Desafios e disparidades regionais
Apesar do avanço, a implementação de ações práticas atinge 65% das instituições de forma desigual. As iniciativas prevalecem em áreas urbanas (72%) e em locais que fornecem computadores e internet aos estudantes (75%).
Entre os principais obstáculos relatados por gestores que oferecem essas atividades estão a baixa participação das famílias (75%) e a escassez de material de apoio (64%). Nas escolas sem projetos desse tipo, a falta de insumos é o maior empecilho (77%), seguida pelo desinteresse familiar (66%) e pela má qualidade da conexão (65%).
Segundo Daniela Costa, coordenadora da TIC Educação, os dados destacam a urgência de combater desigualdades estruturais para garantir maior equidade digital, alinhando-se a diretrizes como o Plano Nacional de Educação. Ela ressalta a necessidade de apoio público e de estratégias integradas entre escola e comunidade.
Em busca de suporte, 49% dos responsáveis procuraram a gestão escolar para obter orientação sobre a mediação digital dos filhos. Em resposta, 48% das escolas promoveram palestras com profissionais de bem-estar e 46% distribuíram guias educativos sobre hábitos saudáveis de navegação.
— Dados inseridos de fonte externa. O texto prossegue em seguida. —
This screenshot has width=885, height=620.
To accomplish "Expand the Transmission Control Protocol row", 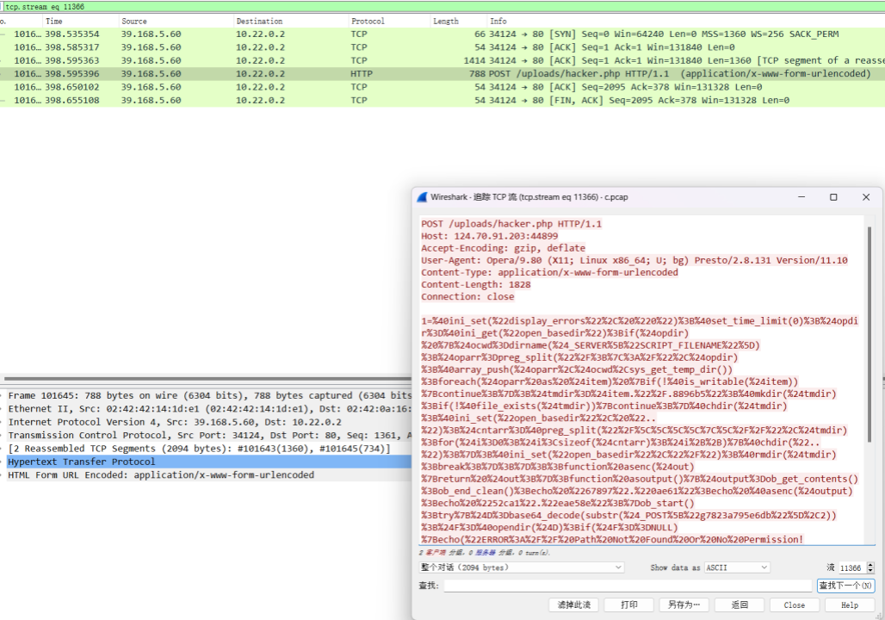I will click(x=3, y=436).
Para Renata Mielli, coordenadora do CGI.br, a construção de um ecossistema digital seguro requer regulação governamental e colaboração coletiva. A especialista enfatizou a necessidade de respaldar educadores e famílias para enfrentar temas complexos como inteligência artificial e algoritmos, prevenindo abusos virtuais.
Regras para aparelhos celulares
O levantamento aponta que 51% das escolas proíbem que estudantes levem telefones pessoais ao colégio. A restrição é maior nos anos iniciais (69%) do que no ensino médio (31%).
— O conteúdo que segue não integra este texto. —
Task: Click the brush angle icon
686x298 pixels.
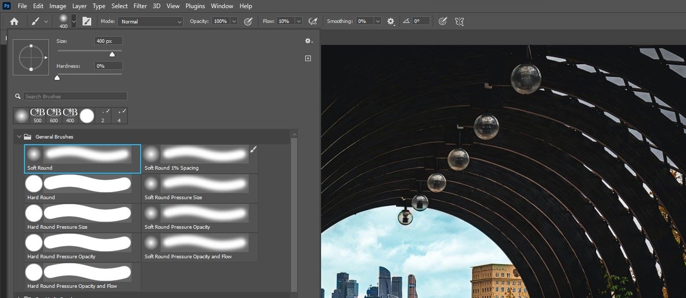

Nas 40% das instituições que autorizam os aparelhos, 24% exigem o armazenamento em mochilas ou estojos, enquanto 16% disponibilizam armários ou caixas. Entre as permissivas, 66% liberam o uso pedagógico, percentual que chega a 76% no Norte e Nordeste e a 75% na zona rural.
Uso de inteligência artificial
Ineditamente, o estudo avaliou a inteligência artificial generativa, identificando que 53% dos gestores já usam a ferramenta em rotinas pedagógicas ou administrativas. As principais aplicações envolvem a produção visual (83%), elaboração de comunicados (80%) e resumo de textos (71%).
Entretanto, apenas 22% dos colégios contam com diretrizes formais sobre a aplicação de IA. No contexto discente, 37% das escolas autorizam o uso dessas tecnologias para tarefas escolares, alcance que sobe para 52% nas redes que cobrem até o ensino médio.